There was no statistically significant difference in the Trop T values at baseline (T0), 6 h (T2), 12 h (T3), and at 24 h (T4) between dexmedetomidine group and control group [Table 4].
|Table 4: Trop T values (ng/ml) at baseline, 6 h, 12 h, and 24 h after initiation of the drug |
Click here to view
Three patients in the control group had arrhythmias during the procedure and postprocedure, while none in the dexmedetomidine group had arrhythmias.
| Discussion|| |
Reperfusion injury is defined as damage to the tissue caused when blood supply is restored to the ischemic or hypoxic area after a certain period.
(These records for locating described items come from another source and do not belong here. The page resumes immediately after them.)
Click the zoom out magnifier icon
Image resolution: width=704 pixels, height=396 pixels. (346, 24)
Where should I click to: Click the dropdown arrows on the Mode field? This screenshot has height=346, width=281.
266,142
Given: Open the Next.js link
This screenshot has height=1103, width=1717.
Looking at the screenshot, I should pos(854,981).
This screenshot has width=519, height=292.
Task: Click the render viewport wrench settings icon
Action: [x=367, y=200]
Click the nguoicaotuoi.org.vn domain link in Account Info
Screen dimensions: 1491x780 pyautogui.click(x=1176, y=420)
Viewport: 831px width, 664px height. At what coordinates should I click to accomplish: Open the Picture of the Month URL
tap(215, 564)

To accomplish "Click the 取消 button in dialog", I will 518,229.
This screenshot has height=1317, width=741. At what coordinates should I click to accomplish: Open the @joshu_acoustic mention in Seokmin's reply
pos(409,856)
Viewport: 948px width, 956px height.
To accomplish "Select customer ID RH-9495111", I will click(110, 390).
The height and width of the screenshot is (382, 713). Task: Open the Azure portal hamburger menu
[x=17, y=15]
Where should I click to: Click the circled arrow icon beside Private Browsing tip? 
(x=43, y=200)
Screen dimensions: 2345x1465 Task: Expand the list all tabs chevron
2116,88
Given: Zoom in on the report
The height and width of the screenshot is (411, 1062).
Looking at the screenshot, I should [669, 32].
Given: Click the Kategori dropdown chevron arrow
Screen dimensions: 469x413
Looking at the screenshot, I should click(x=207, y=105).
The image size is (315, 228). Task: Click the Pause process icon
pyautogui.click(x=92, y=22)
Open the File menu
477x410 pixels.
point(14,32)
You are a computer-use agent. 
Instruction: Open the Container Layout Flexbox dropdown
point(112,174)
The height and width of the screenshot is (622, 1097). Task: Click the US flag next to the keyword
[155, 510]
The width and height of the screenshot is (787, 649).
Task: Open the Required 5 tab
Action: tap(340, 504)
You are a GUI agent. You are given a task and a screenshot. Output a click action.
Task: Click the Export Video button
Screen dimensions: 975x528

Similar type of injury occurs in the myocardium after an acute MI treated by PCI or fibrinolytic therapy. ,,
Reperfusion is associated with microvascular injury, particularly due to increased permeability of capillaries and arterioles. Activated endothelial cells produce more reactive oxygen free radicals but less nitric oxide after reperfusion. This imbalance causes an inflammatory response which is partially responsible for the damage caused by reperfusion injury.  White blood cells (WBCs) are carried to the reperfused area by restoration of blood flow which causes a release of inflammatory factors such as interleukins and free radicals.  These cause damage to the cellular proteins, DNA, and the plasma membrane, which may cause further release of more free radicals. These mediators may also act indirectly in redox signaling to initiate apoptosis. WBC may also obstruct the small capillaries by binding to their endothelium, worsening the ischemia.  Furthermore, the ischemic tissue has decreased free radical scavengers, which results in further tissue damage after reperfusion.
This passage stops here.